* TASK STATEMENT:
Write out the full listing exactly as it appears below.

* SUPPLIED INFORMATION:
== Segment start ==

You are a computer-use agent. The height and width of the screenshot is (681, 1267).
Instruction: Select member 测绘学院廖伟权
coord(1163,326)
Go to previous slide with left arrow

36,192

== Segment end ==

* ANSWER BELOW:
You are a computer-use agent. The height and width of the screenshot is (681, 1267).
Instruction: Select member 测绘学院廖伟权
coord(1163,326)
Go to previous slide with left arrow

36,192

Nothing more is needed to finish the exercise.